Carta de 1988 criou modelo orçamentário



O clima de mudanças que animou a elaboração da Constituição de 1988 alcançou em cheio a organização do sistema orçamentário brasileiro. A reforma então patrocinada criou as bases para um modelo de orçamento integrado ao planejamento das ações de governo, ao mesmo tempo em que devolveu ao Congresso Nacional o direito de aprovar emendas a matérias orçamentárias. Essa prerrogativa havia sido abolida pelo regime militar, período em que o Congresso só podia manifestar-se pela aprovação ou rejeição da proposta orçamentária anual.

Por meio de três novos instrumentos legais, articulados entre si, o país começaria então a trabalhar formalmente com o conceito de ciclo orçamentário ampliado. Um desses instrumentos é o Plano Plurianual (PPA), no qual é definido o plano de médio prazo, com os programas e ações definidos para cada período de governo. Na sequência, anualmente, e ainda na primeira metade do ano, a Lei de Diretrizes Orçamentárias (LDO) passaria a definir as metas e prioridades para a elaboração da Lei Orçamentária Anual (LOA) referente ao exercício seguinte, com base nos conteúdos do PPA.

Estes instrumentos são elaborados pelo Executivo, depois enviados ao Congresso para apreciação e votação. Em seguida, com as modificações promovidas pelos parlamentares, as peças são devolvidas ao Executivo, para a sanção e execução de toda matéria orçamentária. Há regras, procedimentos e prazos - mais ou menos rígidos - para as ações a serem desempenhadas por cada Poder na elaboração dessas matérias. O PPA, por exemplo, deve ser enviado ao Legislativo no primeiro ano de cada novo governo, junto com o projeto da LOA para o ano seguinte, passando a orientar os três orçamentos daquele mandato e o primeiro de quem for eleito a seguir.

Não se pode, contudo, perder de vista a natureza política dos processos de elaboração de cada um dos instrumentos orçamentários. Embora sejam mais claramente observáveis no momento do exame das matérias no Legislativo, os interesses em torno de cada projeto estão presentes em todos os momentos, desde o planejamento governamental até o desfecho da tramitação no Congresso. Para a sociedade, tanto melhor que tais demandas possam apresentar-se de forma pública e democrática, mesmo gerando situações de conflito.

Experimento

Estudos diversos atribuem ao hoje governador de São Paulo, José Serra, então deputado constituinte pelo PMDB, papel de destaque nas negociações que possibilitaram a criação do novo marco orçamentário na Carta. A movimentação dos constituintes foi no sentido de viabilizar em todo o setor público, da esfera nacional aos municípios, a implantação do orçamento por programa, objeto de experimento nos Estados Unidos desde os anos 60 e com aplicação parcial em alguns estados brasileiros.

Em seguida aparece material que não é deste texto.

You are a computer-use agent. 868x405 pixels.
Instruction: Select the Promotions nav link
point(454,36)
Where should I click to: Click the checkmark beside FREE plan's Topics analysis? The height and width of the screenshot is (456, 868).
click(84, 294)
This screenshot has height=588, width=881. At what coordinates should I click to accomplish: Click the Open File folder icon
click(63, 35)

No orçamento por programa, a ênfase deixa de ser em coisas que os governos devem adquirir ou produzir (por exemplo, a compra de materiais, equipamentos ou serviços ou a implantação de obras casuais). O foco é posto sobre o que precisa ser feito, para o alcance de objetivos de transformação de situações problemáticas da vida social ou mesmo a manutenção de outras consideradas positivas. Para isso, as indicações devem partir de trabalhos de planejamento.

Nesses termos, obras ou insumos devem representar meios para os fins desejados - a inversão desses termos explica, no Brasil, grandes distorções de prioridades de gastos em meio à escassez de recursos. Os programas, com seus objetivos e metas, servem exatamente de elo entre o planejamento expresso no PPA e, na ponta, o orçamento anual. A idéia de avaliação também está estreitamente associada ao novo modelo orçamentário, aplicada ao próprio planejamento como também no julgamento dos resultados atingidos periodicamente, para as correções necessárias.

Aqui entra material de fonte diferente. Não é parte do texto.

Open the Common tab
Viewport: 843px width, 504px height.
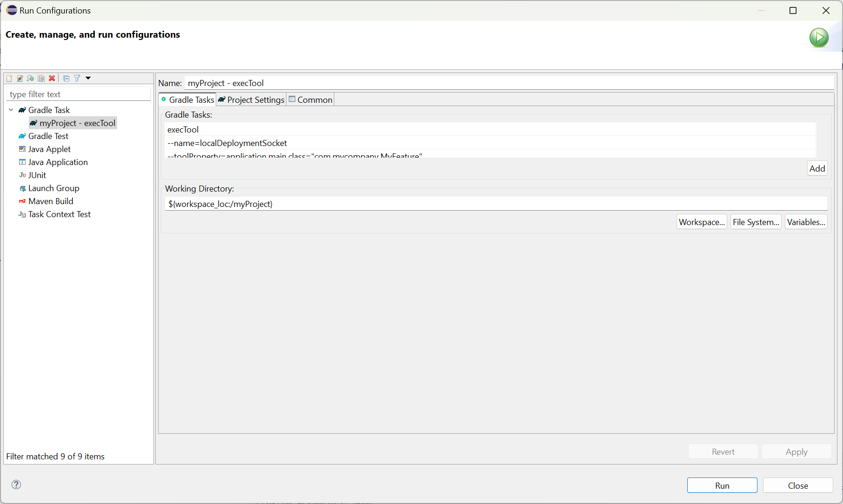[x=311, y=100]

Depois de 20 anos, os desafios para a implantação de modelo orçamentário com tantas novidades ainda não foram completamente vencidos. Normas legais complementares, sobretudo aplicáveis à fase de execução dos orçamentos, ainda dependem de elaboração no Congresso. Problemas relativos à avaliação de resultados dos programas estão também entre as fragilidades mais comentadas pelos estudiosos da área.

Os avanços em relação ao sistema anterior - em que os orçamentos assumiam basicamente funções de autorização dos gastos e de contabilidade pública - são reconhecidos pelos estudiosos da área orçamentária. As conquistas são mais evidentes no plano federal, embora bem acompanhadas por parte dos governos estaduais. Como mostram os balanços e avaliações da gestão orçamentária publicados na mídia, principalmente em jornais, o atual sistema fornece muito mais informações sobre o que os governos fazem ou deixam de fazer, bem como sobre os custos e impactos sociais que as ações ou omissões produzem.